Today’s VC Industry: Too Big to Fail?  - cwan
http://www.pehub.com/101158/todays-vc-industry-too-big-to-fail/

======
donnyg107
I think that this whole process is completely natural. At this point in the VC
game, investors will really only trust the most experience VCs with their
money. And it's possible that soon, small VCs with small initial capital and
much more focused investment strategies could garner large returns and take
the stage. Or conversely, big VC funds' exclusivity, emphasis on experience,
and hesitation to hire could turn them into small, successful executors of
their managers' vision, and investors will put their money in new funds at the
managers retire.

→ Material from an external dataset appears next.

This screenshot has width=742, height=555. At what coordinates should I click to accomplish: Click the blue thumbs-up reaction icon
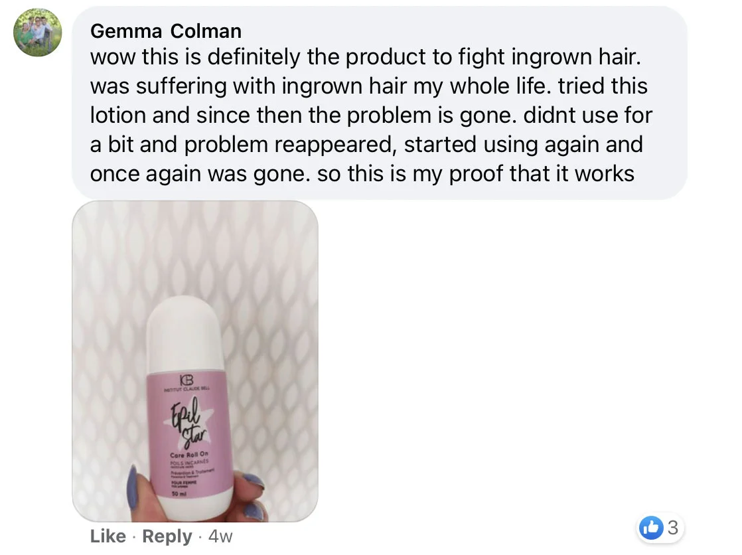[651, 527]
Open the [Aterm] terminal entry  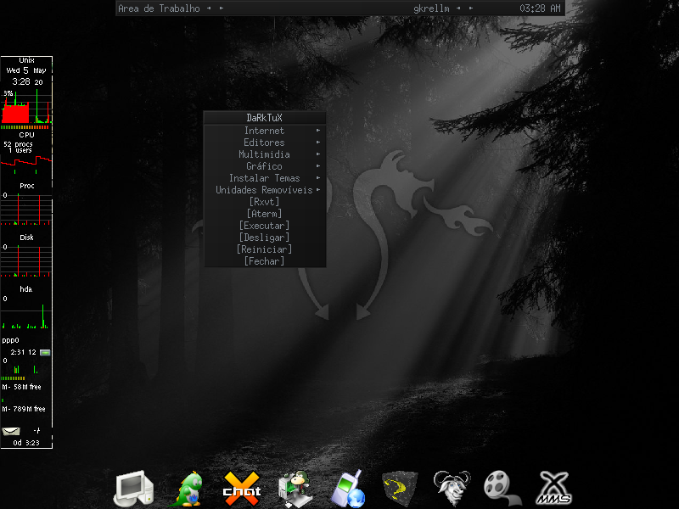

It could really go in many positive growth directions, but
the point is that this is completely natural. Big companies dominate in
cycles. If they decide to hire, new VCs are ushered in, and if they don't, new
firms take their place. Point is, no company can last longer than the people
who run it, and no trend in the markets can exist longer than the companies
that fuel it.

------
neworbit
It's totally reasonable to say "I only want $ from big firms" because they can
actually do followon rounds. As much as USV seems to be regarded pretty well,
their stated preference is to only put a few million in over the life of a
company - if you're expecting to build something capital intensive, you're
better off going with a firm that can back you sufficiently. Even relatively
early rounds ($12M at 60 pre for Uber, etc) are getting done for more than the
smaller VC firms want to put in over the entire life cycle.